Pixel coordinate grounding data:
== Segment start ==

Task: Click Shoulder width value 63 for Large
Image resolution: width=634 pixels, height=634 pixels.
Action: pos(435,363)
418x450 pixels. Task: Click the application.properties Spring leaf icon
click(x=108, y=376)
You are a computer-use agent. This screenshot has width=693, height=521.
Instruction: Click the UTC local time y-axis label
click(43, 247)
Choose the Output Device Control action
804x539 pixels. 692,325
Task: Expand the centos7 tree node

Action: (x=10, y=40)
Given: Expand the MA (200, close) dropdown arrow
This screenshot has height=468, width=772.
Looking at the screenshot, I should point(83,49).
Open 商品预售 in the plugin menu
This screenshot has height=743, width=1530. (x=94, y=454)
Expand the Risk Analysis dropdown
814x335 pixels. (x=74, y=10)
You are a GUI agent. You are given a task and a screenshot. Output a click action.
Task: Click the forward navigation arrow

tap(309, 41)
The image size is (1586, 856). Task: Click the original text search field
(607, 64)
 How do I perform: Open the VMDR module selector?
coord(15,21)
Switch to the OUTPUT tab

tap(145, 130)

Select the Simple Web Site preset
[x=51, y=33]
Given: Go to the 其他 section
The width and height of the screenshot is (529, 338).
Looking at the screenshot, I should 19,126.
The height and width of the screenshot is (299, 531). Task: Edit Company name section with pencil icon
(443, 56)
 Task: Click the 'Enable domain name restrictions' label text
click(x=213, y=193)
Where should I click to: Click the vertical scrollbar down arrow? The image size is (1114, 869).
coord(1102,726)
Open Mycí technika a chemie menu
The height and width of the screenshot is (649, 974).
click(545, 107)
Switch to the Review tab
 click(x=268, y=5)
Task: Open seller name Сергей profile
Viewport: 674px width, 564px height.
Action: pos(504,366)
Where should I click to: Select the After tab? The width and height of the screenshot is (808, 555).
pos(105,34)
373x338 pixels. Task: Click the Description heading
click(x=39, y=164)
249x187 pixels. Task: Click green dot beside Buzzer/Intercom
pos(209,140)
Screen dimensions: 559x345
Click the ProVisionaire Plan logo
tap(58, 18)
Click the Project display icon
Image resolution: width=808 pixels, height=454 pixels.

== Segment end ==

- Activity
Each line in the data that holds the string "agent" must be returned.

- Solution to this exercise
You are a computer-use agent. This screenshot has width=693, height=521.
You are a GUI agent. You are given a task and a screenshot. Output a click action.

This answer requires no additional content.